Da in Sachsen-Anhalt die Wasserstände bereits allmählich zurückgehen, rechnen Experten nicht mehr mit beträchtlichen Steigerungen in Schleswig-Holstein und Niedersachsen. Vor Mittwoch jedoch ist kein Sinken der Pegel zu erwarten. Das größte Problem dürfte mithin die Dauer des Hochwassers sein. Der über Tage anhaltende Druck der Wassermassen auf die Deiche droht diese aufzuweichen.

In den Landkreisen Lüneburg und Lüchow-Dannenberg gilt deshalb weiterhin Katastrophenalarm. Bundeswehr und Technisches Hilfswerk brachten bislang mehr als 1,3 Millionen Sandsäcke in die bedrohten Gebiete, mit denen die Dämme stabilisiert werden sollen. Das Deutsche Rote Kreuz lieferte gestern Feldküchen zur Verpflegung der Helfer an die Einsatzorte.

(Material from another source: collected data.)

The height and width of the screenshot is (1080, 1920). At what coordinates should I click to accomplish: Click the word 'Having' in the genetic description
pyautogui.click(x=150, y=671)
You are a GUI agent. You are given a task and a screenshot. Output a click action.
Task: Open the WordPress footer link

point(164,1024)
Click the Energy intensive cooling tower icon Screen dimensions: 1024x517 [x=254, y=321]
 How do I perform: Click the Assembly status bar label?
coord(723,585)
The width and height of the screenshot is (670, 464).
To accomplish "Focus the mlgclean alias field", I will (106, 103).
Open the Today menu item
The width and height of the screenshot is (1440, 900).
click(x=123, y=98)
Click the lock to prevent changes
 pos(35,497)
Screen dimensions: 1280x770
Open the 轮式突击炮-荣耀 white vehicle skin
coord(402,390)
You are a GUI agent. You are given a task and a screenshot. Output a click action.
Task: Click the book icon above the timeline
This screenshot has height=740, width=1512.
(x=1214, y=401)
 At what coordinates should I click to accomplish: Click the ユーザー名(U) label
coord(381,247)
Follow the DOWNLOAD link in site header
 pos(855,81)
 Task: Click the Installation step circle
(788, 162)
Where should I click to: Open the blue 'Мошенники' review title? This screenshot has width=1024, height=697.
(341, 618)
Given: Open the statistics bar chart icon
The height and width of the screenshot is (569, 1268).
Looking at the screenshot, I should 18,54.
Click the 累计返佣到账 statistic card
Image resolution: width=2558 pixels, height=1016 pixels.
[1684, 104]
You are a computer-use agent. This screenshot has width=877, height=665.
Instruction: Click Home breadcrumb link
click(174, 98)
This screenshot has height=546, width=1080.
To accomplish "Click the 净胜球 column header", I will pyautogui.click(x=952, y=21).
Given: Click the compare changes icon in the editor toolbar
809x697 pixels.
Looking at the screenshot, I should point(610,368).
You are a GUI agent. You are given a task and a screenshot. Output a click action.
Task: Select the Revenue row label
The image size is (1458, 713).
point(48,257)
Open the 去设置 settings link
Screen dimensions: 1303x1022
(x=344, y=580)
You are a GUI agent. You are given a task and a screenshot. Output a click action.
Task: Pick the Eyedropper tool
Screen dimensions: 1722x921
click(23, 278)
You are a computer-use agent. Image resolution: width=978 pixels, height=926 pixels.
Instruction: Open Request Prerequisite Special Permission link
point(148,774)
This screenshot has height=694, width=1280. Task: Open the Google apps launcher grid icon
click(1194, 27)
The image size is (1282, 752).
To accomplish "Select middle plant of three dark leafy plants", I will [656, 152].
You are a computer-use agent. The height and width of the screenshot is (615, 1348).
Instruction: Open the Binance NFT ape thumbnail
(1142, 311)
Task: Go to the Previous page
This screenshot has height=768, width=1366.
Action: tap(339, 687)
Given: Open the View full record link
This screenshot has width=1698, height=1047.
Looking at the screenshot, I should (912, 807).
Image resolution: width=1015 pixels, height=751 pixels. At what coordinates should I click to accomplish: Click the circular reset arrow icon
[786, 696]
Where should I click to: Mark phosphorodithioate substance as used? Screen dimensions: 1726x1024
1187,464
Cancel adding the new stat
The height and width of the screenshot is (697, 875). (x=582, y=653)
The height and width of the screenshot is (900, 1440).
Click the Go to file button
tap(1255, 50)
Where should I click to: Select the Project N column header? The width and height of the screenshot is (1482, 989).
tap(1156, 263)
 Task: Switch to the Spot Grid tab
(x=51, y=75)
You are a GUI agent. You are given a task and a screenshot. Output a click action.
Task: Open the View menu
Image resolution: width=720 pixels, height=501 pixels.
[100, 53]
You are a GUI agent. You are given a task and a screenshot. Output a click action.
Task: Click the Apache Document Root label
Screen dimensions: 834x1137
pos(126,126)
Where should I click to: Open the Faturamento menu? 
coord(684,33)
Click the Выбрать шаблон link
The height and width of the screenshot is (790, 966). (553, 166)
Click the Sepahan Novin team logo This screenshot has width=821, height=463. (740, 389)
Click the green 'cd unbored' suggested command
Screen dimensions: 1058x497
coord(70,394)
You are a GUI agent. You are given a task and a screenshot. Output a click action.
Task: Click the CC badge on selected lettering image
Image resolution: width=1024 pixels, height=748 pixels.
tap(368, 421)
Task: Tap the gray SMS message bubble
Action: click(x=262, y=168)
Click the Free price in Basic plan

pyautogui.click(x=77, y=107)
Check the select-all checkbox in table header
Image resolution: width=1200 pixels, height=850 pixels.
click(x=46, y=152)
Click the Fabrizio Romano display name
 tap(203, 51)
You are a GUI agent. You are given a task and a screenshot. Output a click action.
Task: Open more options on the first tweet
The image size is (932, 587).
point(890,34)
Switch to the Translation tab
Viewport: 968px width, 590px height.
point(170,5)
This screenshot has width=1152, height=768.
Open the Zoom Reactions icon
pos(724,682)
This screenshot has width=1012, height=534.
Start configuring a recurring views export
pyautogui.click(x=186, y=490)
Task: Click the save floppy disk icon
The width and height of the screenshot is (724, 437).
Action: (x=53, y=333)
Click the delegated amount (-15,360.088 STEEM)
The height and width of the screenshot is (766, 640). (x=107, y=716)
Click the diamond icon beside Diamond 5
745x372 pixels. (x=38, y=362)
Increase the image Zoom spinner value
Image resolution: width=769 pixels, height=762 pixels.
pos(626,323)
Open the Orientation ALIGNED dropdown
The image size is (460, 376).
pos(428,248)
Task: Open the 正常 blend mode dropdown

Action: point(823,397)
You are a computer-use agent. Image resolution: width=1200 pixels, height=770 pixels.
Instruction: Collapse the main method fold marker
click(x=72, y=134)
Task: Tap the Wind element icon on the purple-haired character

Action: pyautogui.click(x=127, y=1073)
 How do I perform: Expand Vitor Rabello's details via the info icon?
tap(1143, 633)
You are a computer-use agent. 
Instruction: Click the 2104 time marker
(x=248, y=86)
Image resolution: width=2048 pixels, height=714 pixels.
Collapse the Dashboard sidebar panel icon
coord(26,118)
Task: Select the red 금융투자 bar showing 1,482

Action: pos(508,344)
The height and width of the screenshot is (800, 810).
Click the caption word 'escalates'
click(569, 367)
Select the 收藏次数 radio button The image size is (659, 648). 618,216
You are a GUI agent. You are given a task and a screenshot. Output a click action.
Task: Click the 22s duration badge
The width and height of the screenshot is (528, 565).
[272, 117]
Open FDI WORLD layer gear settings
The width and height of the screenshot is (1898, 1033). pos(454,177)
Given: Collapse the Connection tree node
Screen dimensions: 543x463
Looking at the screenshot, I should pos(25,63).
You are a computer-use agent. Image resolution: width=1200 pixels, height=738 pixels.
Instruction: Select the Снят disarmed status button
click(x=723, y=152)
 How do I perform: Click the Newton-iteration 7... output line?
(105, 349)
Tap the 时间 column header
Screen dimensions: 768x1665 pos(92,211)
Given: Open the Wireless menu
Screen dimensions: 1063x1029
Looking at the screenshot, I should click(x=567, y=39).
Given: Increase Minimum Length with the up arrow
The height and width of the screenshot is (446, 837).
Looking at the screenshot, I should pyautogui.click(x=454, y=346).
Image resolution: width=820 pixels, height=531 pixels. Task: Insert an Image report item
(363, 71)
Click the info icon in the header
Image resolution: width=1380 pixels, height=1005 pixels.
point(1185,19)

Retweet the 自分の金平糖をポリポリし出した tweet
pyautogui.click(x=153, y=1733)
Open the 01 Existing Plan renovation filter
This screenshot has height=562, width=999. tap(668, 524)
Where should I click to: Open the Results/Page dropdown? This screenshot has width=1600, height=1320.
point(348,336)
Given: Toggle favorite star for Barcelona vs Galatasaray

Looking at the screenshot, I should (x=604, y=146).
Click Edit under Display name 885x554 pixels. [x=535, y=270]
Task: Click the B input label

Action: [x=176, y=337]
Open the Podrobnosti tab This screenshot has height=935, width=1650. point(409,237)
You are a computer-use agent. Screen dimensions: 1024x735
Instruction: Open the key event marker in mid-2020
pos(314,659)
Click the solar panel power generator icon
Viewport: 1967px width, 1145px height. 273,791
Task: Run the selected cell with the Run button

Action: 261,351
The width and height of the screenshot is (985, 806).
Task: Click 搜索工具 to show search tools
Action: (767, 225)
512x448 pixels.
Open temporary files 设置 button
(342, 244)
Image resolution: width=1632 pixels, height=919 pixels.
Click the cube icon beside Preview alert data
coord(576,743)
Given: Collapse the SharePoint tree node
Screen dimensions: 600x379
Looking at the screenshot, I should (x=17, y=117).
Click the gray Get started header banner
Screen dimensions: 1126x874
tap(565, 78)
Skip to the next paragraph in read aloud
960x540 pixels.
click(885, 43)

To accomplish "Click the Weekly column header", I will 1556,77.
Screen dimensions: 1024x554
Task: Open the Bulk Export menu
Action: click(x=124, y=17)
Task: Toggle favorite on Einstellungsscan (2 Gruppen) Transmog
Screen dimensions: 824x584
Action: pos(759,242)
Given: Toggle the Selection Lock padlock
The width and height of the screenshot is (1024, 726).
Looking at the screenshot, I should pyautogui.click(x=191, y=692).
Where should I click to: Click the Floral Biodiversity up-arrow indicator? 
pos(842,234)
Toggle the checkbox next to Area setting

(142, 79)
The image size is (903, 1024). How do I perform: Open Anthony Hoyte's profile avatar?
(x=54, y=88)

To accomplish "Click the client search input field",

Unterdessen haben die Umweltorganisationen Greenpeace und BUND das Fehlen eines vorbeugenden Hochwasserschutzes kritisiert. Aus der Flut von 2002 seien keine oder falsche Lehren gezogen worden. Das dämmert inzwischen auch Schleswig-Holsteins Ministerpräsidenten Peter Harry Carstensen (CDU). Künftig müssten Schutzmaßnahmen länderübergreifend koordiniert werden, forderte Carstensen am Sonnabend in Lauenburg. Der Schutz vor dem Wasser der Elbe sei eine gemeinsame Aufgabe von Bund und Ländern: „Man muss gucken, weshalb dieses Mal hier bei uns so viel Wasser angekommen ist.“

Es müsse geprüft werden, ob oberhalb von Lauenburg verbesserte Deiche und nicht genutzte Überschwemmungsflächen zu diesem unerwartet hohen Wasserstand geführt hätten. Denn, so Carstensen, „das war ja so heftig gar nicht angesagt“.